413 Pa. at 175, 196 A.2d at 294 (citations omitted, emphasis added).
From this it is argued that the proper rule is that an irrevocable power which was validly granted and which requires no further occurrence to become operative does not terminate upon the grantor’s death or incompetence. It is contended that while the authority in a note that permits confession of judgment after a default might expire on the death of the maker, the authority in a note which, as here, permits the entry of judgment at any time does not. The other case cited by Brennan as questioning the rule, Chaniewicz, involves the post death entry of a judgment on a support order which had been fully litigated and had fixed the decedent’s obligations prior to his death.
Despite the report of the early Wiltbank case and the question raised in Brennan we hold that it is the law of Pennsylvania that the death of the maker revokes the warrant to confess judgment even for purposes of security and even if the warrant is not contingent upon a default under the obligation. In so holding we are persuaded by the following line of cases which support our conclusion.
In Lanning v. Pawson, 38 Pa. 480, 486 (1861), it was held that:
It was manifestly very proper ... to strike off the judgment that had been entered on the warrant of attorney, on the fact being found that the defendant was dead before it was entered.
In Kummerle v. Cain, 82 Pa.Super. 528, 529 (1924), the court stated:
The authorities in this state are to the effect that a judgment entered by confession on the authority accompanying a simple promise to pay money, after the death of the promisor and without an action brought in the lifetime of such party is irregular and will be vacated [on application].
[9]*9In Stucker v. Shumaker, 290 Pa. 348, 351, 139 A. 114 (1927) it was stated that:
The warrant to confess . . . lost its efficacy when the maker died.
In Kingston National Bank v. Walters, 163 Pa.Super. 624, 626, 63 A.2d 380, 381 (1949) it was held that:
It is the rule that a judgment entered by confession after the death of the maker will be stricken off.
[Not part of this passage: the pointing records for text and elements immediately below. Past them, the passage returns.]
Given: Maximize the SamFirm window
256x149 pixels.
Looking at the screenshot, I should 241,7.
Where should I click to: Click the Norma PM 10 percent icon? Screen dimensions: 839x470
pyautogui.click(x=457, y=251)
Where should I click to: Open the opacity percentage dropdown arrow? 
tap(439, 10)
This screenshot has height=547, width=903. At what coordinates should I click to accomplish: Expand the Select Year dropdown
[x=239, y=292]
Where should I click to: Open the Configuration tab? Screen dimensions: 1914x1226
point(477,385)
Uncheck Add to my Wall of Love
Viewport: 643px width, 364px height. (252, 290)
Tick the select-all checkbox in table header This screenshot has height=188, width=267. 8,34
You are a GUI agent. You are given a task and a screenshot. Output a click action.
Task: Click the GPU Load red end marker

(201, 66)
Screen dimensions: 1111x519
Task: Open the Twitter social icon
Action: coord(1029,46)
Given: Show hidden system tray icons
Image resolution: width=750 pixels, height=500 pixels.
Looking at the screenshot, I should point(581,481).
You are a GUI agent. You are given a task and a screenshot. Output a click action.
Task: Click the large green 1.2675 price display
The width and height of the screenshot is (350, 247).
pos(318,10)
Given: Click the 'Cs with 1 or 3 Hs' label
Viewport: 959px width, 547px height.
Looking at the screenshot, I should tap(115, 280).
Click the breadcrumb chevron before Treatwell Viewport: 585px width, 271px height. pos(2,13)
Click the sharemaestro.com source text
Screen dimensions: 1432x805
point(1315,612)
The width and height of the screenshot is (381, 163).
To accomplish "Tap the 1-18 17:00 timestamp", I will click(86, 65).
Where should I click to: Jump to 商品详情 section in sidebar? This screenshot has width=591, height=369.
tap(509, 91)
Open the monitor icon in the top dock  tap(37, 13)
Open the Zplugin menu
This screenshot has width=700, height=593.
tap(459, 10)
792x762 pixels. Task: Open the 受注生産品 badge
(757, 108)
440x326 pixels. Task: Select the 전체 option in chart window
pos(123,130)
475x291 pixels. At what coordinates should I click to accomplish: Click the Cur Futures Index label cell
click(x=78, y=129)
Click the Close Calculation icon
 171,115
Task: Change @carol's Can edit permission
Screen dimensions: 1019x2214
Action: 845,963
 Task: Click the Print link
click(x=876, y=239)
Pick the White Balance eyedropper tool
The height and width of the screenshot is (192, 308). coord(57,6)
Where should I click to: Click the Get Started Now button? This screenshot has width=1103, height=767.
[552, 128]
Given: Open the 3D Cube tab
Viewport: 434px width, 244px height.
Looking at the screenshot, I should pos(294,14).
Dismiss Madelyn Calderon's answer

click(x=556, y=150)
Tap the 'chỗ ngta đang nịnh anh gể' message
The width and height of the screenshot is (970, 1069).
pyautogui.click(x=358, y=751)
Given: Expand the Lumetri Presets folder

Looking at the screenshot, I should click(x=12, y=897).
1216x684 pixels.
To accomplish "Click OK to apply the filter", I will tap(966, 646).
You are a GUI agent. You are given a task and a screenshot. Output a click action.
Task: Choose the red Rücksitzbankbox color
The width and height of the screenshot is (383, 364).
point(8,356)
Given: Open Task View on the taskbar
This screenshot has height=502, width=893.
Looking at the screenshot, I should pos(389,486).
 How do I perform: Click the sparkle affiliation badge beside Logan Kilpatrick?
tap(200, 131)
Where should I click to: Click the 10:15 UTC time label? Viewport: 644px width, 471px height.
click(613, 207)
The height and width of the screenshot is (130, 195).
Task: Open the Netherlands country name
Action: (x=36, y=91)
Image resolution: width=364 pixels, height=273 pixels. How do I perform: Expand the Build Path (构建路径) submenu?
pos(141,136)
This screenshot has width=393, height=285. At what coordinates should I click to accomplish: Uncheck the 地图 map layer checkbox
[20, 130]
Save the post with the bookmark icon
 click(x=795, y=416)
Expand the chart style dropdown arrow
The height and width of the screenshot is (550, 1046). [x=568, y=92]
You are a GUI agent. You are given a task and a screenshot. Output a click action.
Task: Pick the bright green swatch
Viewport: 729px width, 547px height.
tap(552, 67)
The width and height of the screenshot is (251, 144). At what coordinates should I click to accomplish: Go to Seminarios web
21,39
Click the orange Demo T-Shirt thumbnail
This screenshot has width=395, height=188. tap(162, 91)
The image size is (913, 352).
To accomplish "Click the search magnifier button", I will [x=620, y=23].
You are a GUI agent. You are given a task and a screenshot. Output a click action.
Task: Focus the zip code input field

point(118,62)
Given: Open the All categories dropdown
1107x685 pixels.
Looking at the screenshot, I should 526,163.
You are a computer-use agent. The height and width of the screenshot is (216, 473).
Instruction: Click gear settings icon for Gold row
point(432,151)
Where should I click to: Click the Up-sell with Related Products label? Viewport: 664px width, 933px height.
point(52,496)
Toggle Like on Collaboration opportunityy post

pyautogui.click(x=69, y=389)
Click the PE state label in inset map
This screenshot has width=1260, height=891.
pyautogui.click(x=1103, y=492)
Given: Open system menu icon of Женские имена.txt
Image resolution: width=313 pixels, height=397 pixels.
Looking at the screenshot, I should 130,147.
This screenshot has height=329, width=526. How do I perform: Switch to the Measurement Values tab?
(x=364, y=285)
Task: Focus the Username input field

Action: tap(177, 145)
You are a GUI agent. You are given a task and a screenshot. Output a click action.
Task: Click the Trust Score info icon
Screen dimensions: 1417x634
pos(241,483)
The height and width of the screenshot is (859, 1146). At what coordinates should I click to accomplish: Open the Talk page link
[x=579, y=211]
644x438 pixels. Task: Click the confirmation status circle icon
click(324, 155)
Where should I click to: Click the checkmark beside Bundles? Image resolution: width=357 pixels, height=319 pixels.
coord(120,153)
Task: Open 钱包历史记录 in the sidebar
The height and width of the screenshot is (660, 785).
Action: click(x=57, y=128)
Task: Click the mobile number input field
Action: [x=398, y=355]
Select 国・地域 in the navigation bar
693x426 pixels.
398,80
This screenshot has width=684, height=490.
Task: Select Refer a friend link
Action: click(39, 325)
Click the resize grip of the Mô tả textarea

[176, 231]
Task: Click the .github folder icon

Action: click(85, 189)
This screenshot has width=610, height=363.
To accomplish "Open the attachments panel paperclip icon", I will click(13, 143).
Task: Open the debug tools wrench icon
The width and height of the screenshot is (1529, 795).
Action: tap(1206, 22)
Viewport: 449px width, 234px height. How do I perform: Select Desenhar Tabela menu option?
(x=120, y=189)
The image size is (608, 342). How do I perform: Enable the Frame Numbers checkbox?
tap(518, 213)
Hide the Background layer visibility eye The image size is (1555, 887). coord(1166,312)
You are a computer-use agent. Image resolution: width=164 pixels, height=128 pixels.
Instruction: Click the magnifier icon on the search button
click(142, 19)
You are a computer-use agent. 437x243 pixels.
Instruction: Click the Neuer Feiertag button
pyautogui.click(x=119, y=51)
See also: First Federal Savings & Loan Association v. Porter, supra; Ehnes v. Kissinger, 364 Pa. 334, 72 A.2d 65 (1950); Shuchman, Judgment Notes in Pennsylvania, § 23.1, p. 83 (1961). Nor can we accept Fidelity’s claim that even if the death of the maker prevents the holder from executing on the note, that entry of judgment for security purposes only is permissible. We do not find this distinction to be supported by the cases. Rather, the language of our Supreme Court is absolute. In Strucker v. Shumaker, supra, the court stated “the warrant to confess . . . lost its efficiency when the maker died.” And in First Federal Savings and Loan, supra, it was stated at page 241 that: “[the maker’s] demise automatically terminated the warrant of attorney to confess judgment.” The order of the lower court is reversed and the judgment entered in favor of Fidelity Bank against the Estate of Joseph N. Gorson, Deceased, is ordered stricken.
Ill
Fidelity v. Harry R. Glazer
The only argument made on behalf of Glazer is that the lower court erred in not permitting the opening of the judgment since Glazer is a third party beneficiary of the October agreement which should be held to prohibit the entry of judgment. We need not reach the issue of whether Glazer is a third party beneficiary of the Fidelity—S. Marshall Gorson agreement since we have already held that that agreement did not prevent Fidelity from entering judgment [10]*10for purposes of security against the maker of the note. The order of the lower court as to Harry F. Glazer is affirmed.
SPAETH, J., files concurring and dissenting opinion.